市井監督が12年間の構想を経て、自身のオリジナル脚本によって映像化。銀行で2000万円を強盗したまま姿を消してしまった両親の“見せかけの”葬儀を行うために、10年ぶりに集まった世界一“クズ”な一家の、愛おしくも、めまぐるしい夏の一日の物語を描く。

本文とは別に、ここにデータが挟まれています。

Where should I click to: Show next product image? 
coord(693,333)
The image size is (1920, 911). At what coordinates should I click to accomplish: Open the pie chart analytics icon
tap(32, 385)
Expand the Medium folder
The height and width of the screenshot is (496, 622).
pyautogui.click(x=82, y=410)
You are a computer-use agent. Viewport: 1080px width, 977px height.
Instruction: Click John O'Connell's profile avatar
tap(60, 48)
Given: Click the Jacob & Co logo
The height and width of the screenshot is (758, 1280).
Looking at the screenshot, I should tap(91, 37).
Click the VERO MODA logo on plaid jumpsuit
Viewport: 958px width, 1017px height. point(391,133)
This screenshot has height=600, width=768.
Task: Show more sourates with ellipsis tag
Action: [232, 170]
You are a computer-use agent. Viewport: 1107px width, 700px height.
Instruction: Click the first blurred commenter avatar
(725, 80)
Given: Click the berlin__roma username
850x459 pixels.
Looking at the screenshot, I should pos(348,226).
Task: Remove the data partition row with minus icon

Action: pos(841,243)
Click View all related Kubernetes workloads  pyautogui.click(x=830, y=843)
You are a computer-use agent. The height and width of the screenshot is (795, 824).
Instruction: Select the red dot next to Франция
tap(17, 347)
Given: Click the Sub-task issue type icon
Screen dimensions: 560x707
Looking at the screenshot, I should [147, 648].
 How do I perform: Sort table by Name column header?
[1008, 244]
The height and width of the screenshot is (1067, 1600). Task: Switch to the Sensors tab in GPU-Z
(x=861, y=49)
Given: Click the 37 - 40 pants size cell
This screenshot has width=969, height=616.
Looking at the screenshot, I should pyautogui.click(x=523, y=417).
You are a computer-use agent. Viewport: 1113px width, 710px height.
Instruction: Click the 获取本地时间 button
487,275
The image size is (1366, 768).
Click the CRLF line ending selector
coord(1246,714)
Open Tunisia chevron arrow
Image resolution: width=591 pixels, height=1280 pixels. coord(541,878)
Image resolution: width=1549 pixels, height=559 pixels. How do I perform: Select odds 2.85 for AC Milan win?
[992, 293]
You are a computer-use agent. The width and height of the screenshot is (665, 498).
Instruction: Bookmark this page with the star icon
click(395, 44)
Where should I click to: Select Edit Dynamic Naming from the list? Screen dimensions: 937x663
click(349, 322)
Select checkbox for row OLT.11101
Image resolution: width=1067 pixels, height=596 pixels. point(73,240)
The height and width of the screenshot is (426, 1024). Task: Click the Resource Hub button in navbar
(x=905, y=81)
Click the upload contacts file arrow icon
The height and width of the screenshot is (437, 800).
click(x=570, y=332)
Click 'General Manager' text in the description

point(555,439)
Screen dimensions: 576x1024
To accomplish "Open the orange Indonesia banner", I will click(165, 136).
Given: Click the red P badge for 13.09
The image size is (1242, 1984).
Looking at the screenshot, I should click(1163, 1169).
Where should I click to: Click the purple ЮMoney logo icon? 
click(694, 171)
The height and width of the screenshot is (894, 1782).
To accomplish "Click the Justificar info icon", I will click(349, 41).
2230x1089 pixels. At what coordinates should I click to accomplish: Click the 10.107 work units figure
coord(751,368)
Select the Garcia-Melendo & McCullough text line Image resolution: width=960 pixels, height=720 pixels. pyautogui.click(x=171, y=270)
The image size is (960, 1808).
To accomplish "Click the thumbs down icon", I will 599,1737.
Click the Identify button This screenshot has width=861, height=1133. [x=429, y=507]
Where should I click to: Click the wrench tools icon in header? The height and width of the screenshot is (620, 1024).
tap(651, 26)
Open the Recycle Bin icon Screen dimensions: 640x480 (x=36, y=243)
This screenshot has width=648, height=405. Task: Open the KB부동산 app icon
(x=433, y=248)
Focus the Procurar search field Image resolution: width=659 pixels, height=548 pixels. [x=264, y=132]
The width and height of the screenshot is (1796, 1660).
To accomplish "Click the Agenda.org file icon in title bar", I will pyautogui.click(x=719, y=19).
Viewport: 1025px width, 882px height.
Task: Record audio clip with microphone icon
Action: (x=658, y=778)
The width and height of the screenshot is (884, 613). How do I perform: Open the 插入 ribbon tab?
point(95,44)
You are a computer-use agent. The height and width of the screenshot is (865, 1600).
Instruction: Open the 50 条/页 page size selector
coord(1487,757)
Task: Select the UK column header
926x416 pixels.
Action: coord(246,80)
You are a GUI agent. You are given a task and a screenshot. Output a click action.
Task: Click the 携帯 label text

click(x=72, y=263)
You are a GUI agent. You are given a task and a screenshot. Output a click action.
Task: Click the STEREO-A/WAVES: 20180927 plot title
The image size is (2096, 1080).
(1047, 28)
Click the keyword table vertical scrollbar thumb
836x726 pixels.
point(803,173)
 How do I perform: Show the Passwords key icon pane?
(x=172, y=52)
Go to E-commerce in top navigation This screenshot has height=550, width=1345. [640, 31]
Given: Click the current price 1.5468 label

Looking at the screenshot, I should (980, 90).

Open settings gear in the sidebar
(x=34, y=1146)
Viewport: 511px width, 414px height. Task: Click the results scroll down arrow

草なぎ:監督は一瞬一瞬が真面目で全てにおいて真剣に向き合う方なんですが、僕は良い意味でラフ、悪い意味で不真面目(笑)。真面目な現場は緊張してしまうタイプで、最近は台本も読まずに現場に行くような感じなんです。だから最初は「監督はどうしてそこまで真面目にやるんだ」と思っていたんですけど、だんだん監督の熱意が僕の中に浸透していって、いろんな意味で引き出されました。そんな監督の姿がみんなを巻き込んでいって、それこそ、“台風の目”のようだった。…上手いですね、今のコメント(笑)。監督は本当に“台風の目”でしたね。
― 監督によって引き出された部分が大きかった?
草なぎ:自分自身が見たこともない表情を引き出されていました。僕も「新しい地図」という新しい環境になってから初めての(単独)主演映画だったので、どこか無意識で頑張ろうという気持ちがあったせいか、力が入りすぎた部分もあった。だけどそれを監督が上手くコントロールしてくれたので、新たな僕の表情が映し出されていると思います。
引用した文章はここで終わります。